## [What is needed]
Turn the items from the line with "The image size is (506, 360). Task: Tap the M10X20" to the line with "The image size is (506, 360). Task: Select the wrench", both included, into a numbered list, leaving out blank lines.
— BEGIN Records for processing —
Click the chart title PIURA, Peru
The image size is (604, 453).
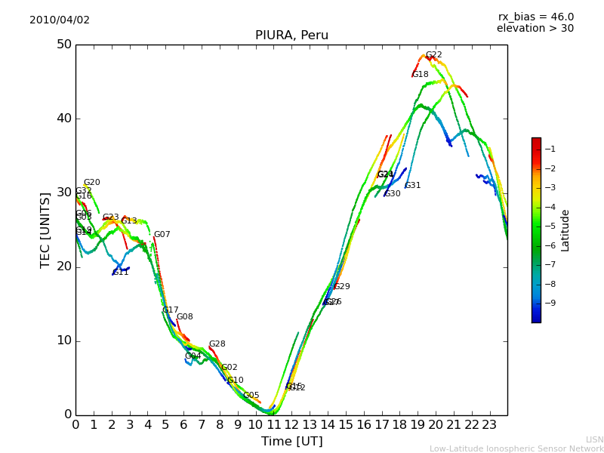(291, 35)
— END Records for processing —
— BEGIN Records for processing —
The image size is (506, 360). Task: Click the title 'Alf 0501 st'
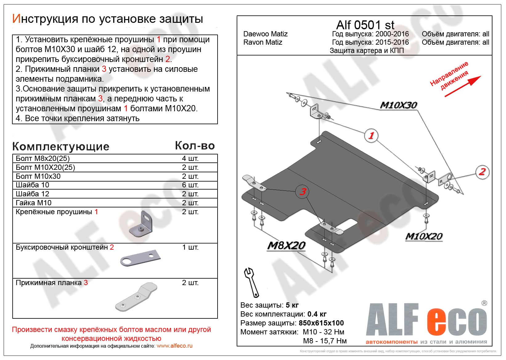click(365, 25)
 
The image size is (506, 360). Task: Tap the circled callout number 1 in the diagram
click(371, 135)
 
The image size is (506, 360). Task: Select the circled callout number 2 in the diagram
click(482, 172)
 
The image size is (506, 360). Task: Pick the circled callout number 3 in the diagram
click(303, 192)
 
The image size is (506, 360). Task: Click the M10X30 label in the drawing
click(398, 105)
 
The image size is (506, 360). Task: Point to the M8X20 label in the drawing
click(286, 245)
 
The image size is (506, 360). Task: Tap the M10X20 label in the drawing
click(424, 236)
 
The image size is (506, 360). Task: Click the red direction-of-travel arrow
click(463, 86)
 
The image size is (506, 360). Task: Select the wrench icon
— END Records for processing —
— BEGIN Records for processing —
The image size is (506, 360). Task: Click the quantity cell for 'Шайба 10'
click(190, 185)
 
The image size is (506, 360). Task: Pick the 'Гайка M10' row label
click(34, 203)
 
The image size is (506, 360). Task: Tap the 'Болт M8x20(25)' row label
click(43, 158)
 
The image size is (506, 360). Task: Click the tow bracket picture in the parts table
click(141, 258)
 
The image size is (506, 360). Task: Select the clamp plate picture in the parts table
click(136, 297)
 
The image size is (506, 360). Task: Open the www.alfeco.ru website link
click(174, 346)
— END Records for processing —
## [Exercise result]
1. The image size is (506, 360). Task: Tap the M10X20 label in the drawing
2. click(424, 236)
3. The image size is (506, 360). Task: Click the red direction-of-travel arrow
4. click(463, 86)
5. The image size is (506, 360). Task: Select the wrench icon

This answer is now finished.